Can my ex-partner make me sell the house if we have children under 16?
Generally speaking it would be difficult for your ex-partner to make you sell the house if you are residing there with children under 16. Unless the house is far too big for you and the children or it can be demonstrated that you can purchase your ex-partner’s interest in the property (assuming he has a legitimate interest in the property) then he will probably have to wait until the youngest child has reached 17/18 or ceases full time education or training before he can expect you to sell the house or you to purchase his interest. You are also likely to have rights under Schedule 1 of the Children Act 1989 in respect of the property. You should seek legal advice from a family lawyer to obtain more information about these rights.
Do children who are now adults have to be included in a divorce petition?
Yes. All children of the marriage whether born to both you and your husband, or either of you or adopted by you and any other children treated by both of you as children of the family need to be included in the divorce petition. Their names, gender and dates of birth must be included if they are under 16 or between 16 and 18 but still undergoing education or training or working full time. If they are over 18 then it is sufficient to simply state that they are over 18. You will also need to complete a statement of arrangements for any such child, giving more information about them and where they are living if they are under 16 or between 16 and 18 and at school, college or in training for a trade, profession or vocation. The statement of arrangements does not need to be completed if there are no children of the family or the children are either over 16 or aged under 18 and not at school, college, or in training for a trade, professional or vocation, or if over 18.

Dataset entries:
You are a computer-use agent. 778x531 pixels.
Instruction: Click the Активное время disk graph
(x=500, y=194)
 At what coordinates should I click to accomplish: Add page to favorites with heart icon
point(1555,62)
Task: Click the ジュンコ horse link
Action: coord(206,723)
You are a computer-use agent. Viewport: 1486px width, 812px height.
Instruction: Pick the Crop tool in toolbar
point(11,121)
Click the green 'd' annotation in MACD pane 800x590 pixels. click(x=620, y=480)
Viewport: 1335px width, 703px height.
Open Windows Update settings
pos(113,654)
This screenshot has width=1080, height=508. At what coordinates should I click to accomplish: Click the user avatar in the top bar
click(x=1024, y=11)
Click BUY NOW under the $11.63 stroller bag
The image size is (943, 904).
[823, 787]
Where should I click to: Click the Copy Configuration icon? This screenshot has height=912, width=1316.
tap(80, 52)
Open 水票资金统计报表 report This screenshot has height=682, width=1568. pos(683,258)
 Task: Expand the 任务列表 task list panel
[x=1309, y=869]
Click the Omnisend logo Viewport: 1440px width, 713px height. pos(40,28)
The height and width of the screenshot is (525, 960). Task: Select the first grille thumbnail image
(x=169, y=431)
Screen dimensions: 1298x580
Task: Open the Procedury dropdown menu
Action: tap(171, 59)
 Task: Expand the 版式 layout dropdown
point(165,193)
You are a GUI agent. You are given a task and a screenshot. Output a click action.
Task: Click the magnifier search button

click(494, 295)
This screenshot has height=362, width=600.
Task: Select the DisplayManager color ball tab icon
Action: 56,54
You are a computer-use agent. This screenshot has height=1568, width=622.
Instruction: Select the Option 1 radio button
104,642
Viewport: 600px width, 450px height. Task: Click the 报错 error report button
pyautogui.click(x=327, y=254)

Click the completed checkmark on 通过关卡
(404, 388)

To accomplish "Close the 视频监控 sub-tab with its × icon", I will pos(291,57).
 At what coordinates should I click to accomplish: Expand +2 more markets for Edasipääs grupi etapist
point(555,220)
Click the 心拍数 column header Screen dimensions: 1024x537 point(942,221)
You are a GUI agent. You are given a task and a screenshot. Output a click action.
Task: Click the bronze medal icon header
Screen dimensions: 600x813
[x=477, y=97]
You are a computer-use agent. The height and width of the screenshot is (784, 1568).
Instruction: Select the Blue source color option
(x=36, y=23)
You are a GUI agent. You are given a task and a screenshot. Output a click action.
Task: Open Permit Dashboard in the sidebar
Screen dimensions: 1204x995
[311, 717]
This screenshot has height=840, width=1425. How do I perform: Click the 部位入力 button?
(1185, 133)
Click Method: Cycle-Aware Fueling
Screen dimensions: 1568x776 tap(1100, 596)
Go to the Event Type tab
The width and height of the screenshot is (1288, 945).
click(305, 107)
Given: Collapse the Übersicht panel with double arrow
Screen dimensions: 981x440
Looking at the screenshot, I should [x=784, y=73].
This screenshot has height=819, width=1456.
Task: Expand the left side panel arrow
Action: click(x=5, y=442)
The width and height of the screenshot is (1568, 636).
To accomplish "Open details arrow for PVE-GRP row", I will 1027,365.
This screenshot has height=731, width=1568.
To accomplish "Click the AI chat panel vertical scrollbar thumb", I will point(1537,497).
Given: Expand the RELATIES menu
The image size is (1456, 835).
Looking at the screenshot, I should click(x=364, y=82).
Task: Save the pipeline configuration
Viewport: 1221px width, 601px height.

Goals:
1) In the passage on divorce and children, condense the paragraph that begins "Generally speaking it would be difficult" into a short bulleted list that keeps its main facts.
2) Add 24 to every coordinate in the answers of the listing and write those lines out again, requests included. Begin at the line that has "You are a computer-use agent. Viewport: 1486px" and stop after the line that has "click(x=1024, y=11)".

Solutions to the problems:
1)
- An ex-partner would generally find it difficult to force the sale of the house while you live there with children under 16.
- The exceptions are if the house is far too big for you and the children, or if it can be shown that you can buy out your ex-partner's interest, assuming he has a legitimate interest.
- Otherwise, he will probably have to wait until the youngest child reaches 17/18 or leaves full-time education or training before expecting you to sell or to buy his interest.
- You are also likely to have rights over the property under Schedule 1 of the Children Act 1989.
- A family lawyer can give more information about these rights.

2)
You are a computer-use agent. Viewport: 1486px width, 812px height.
Instruction: Pick the Crop tool in toolbar
point(35,145)
Click the green 'd' annotation in MACD pane 800x590 pixels. click(x=644, y=504)
Viewport: 1335px width, 703px height.
Open Windows Update settings
pos(137,678)
This screenshot has width=1080, height=508. At what coordinates should I click to accomplish: Click the user avatar in the top bar
click(x=1048, y=35)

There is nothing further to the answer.